I was very happy when two of the rescues called me, instead of e-mailing me to explain that the current dogs they had were not good for that situation. It is frustrating enough trying to adopt a rescue, at least the applicant can now leave you alone, and move on the other rescue groups.


----------



## Bender (Dec 30, 2008)

Well I did that, I didn't email the applicant though. The rescue contact is going to send them the email and if they want more info...

My main thing is I don't think Sage would do well with another pushy female, because she would like to be in that role...


----------



## mylissyk (Feb 25, 2007)

Someone definitely needs to let the applicant know this particular dog is not a good match for them, as long as the rescue does that I don't think a foster needs to do so as well.


----------



## fostermom (Sep 6, 2007)

They way our group works is the application coordinator sends an application to us (fosters) we look it over and decide if they are a good enough match to meet with the foster dog. If not, we let the coordinator know and the coordinator lets the potential adopter know. If it's yes, then we contact the potential adopter.

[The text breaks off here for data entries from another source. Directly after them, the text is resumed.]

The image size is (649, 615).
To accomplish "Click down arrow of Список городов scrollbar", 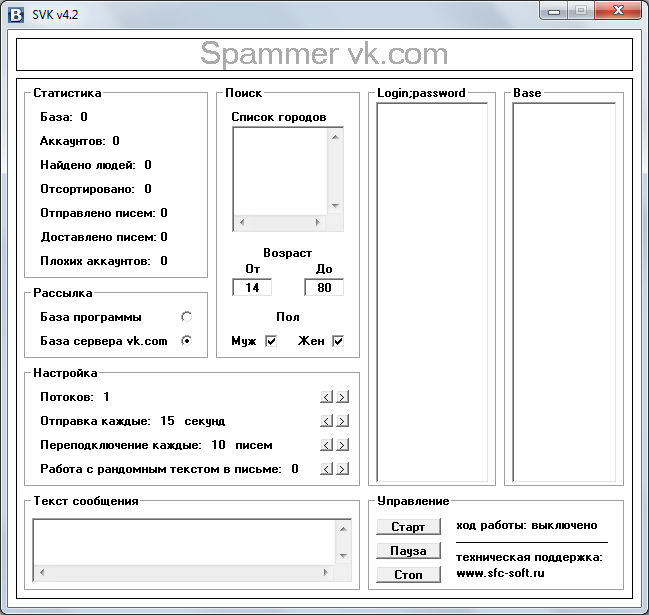I will [x=336, y=207].
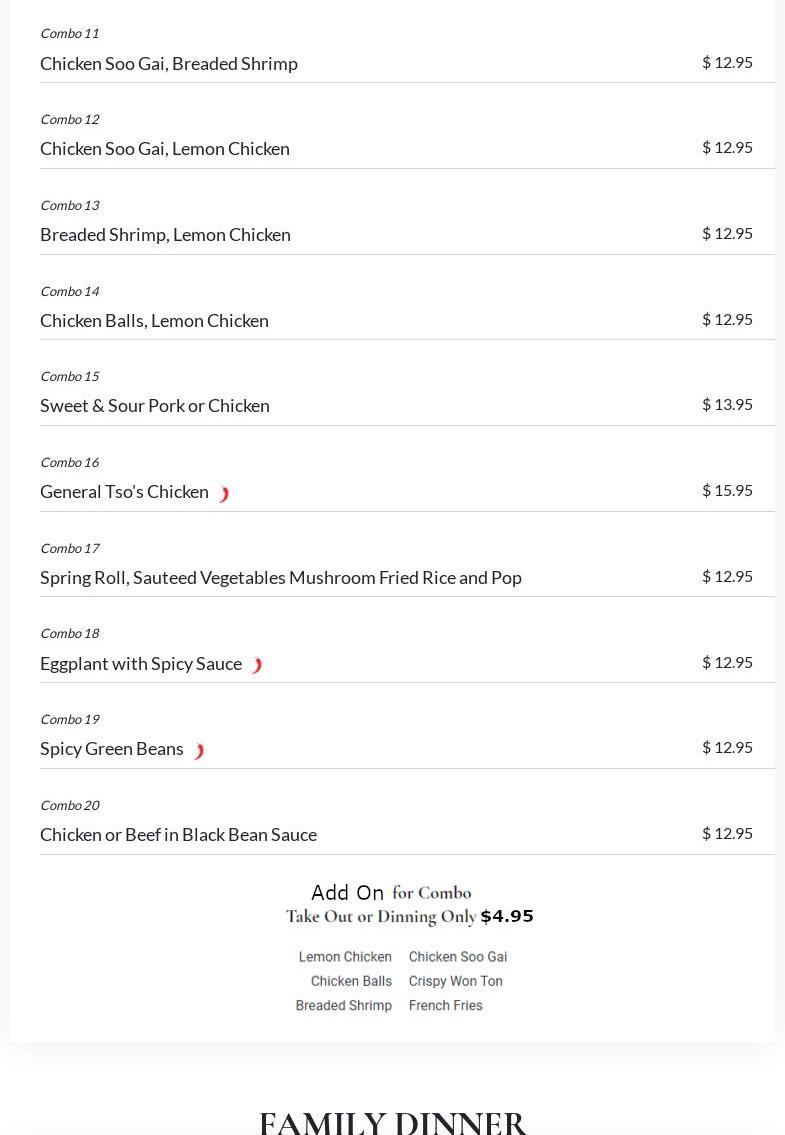Click the Combo 20 label
Screen dimensions: 785x1135
pos(69,805)
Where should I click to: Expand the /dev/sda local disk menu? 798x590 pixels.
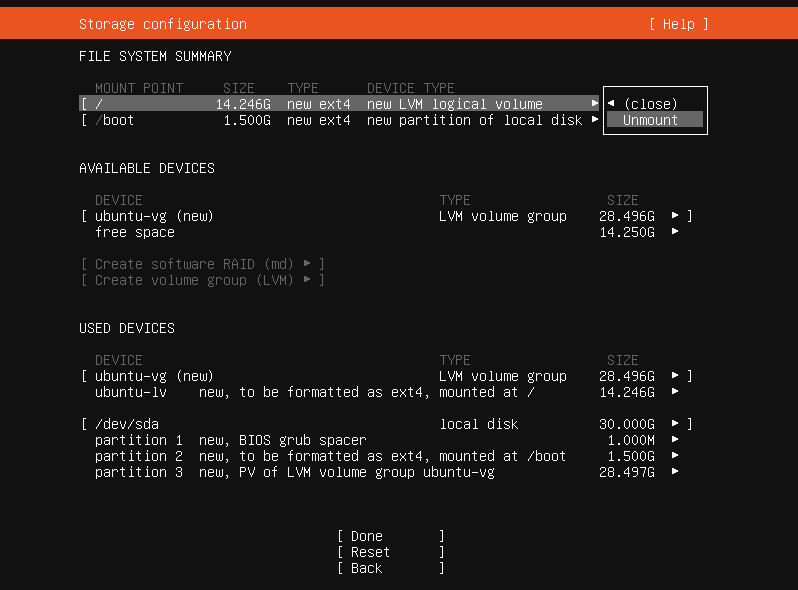point(675,424)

It's done that way because if we have a highly desirable foster (young female, even better if it's a puppy), then almost every applicant is interested in that dog, which means the foster home could easily get 15-20 applications on that one animal. They don't have time to contact each and every one of them to let them know they aren't a good match (and have the potential adopter argue about how they are the perfect match).


----------